> [Work task] Treat the line containing "[button] (493, 23)" as the first line and the final line of the material below as the last; reproduce that range exactly.

╭─ Data shown

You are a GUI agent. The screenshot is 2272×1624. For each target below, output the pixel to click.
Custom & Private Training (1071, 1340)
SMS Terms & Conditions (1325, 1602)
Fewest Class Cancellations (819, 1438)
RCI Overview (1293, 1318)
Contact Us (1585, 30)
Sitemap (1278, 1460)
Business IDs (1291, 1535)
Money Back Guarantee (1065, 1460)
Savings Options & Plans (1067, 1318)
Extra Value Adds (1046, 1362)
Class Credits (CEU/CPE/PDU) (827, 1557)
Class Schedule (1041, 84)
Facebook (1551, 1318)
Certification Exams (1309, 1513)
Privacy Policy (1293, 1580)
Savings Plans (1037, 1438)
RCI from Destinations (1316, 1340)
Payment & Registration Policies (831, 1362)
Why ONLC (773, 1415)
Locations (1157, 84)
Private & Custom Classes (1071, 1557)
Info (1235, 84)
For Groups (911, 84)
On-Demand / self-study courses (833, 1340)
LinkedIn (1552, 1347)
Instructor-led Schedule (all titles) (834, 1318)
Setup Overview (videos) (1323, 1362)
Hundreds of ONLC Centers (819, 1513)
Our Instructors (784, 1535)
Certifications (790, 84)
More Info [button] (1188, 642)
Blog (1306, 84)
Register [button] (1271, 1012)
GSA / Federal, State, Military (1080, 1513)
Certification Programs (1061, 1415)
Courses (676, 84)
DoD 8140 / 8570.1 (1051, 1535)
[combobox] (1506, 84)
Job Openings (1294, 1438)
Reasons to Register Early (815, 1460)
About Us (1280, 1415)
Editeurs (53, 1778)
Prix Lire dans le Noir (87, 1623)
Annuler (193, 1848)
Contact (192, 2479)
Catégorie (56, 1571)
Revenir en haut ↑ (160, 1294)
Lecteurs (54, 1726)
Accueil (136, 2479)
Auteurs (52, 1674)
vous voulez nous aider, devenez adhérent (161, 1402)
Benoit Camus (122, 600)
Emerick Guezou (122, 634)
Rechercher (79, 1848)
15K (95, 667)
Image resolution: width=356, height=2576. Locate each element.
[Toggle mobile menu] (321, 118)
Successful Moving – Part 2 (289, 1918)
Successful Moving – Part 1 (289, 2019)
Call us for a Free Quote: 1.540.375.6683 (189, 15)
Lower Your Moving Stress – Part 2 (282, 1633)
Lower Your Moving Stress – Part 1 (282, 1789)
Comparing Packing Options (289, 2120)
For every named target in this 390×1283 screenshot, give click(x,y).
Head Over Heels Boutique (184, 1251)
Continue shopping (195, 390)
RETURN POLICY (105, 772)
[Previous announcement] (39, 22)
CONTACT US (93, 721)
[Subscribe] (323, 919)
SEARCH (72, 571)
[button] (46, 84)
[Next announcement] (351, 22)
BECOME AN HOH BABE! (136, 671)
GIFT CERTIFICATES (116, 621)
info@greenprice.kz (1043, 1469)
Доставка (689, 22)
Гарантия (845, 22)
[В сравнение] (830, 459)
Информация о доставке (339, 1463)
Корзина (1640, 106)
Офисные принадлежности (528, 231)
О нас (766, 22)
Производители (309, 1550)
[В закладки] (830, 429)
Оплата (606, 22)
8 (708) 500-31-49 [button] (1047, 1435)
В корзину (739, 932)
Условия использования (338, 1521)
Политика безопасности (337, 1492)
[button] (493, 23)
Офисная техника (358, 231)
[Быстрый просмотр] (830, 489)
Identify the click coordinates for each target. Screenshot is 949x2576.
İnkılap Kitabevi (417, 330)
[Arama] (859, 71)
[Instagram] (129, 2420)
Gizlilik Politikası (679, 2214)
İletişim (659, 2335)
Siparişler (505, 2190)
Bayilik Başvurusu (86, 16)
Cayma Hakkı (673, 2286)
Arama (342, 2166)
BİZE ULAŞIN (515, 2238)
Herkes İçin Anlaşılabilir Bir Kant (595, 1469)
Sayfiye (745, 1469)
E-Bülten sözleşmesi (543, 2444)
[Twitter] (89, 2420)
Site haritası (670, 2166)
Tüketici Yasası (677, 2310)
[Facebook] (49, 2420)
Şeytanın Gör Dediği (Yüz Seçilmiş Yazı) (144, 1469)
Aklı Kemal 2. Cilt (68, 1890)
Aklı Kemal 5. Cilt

╰─

> [Response area]
[button] (493, 23)
Офисная техника (358, 231)
[Быстрый просмотр] (830, 489)
Identify the click coordinates for each target. Screenshot is 949x2576.
İnkılap Kitabevi (417, 330)
[Arama] (859, 71)
[Instagram] (129, 2420)
Gizlilik Politikası (679, 2214)
İletişim (659, 2335)
Siparişler (505, 2190)
Bayilik Başvurusu (86, 16)
Cayma Hakkı (673, 2286)
Arama (342, 2166)
BİZE ULAŞIN (515, 2238)
Herkes İçin Anlaşılabilir Bir Kant (595, 1469)
Sayfiye (745, 1469)
E-Bülten sözleşmesi (543, 2444)
[Twitter] (89, 2420)
Site haritası (670, 2166)
Tüketici Yasası (677, 2310)
[Facebook] (49, 2420)
Şeytanın Gör Dediği (Yüz Seçilmiş Yazı) (144, 1469)
Aklı Kemal 2. Cilt (68, 1890)
Aklı Kemal 5. Cilt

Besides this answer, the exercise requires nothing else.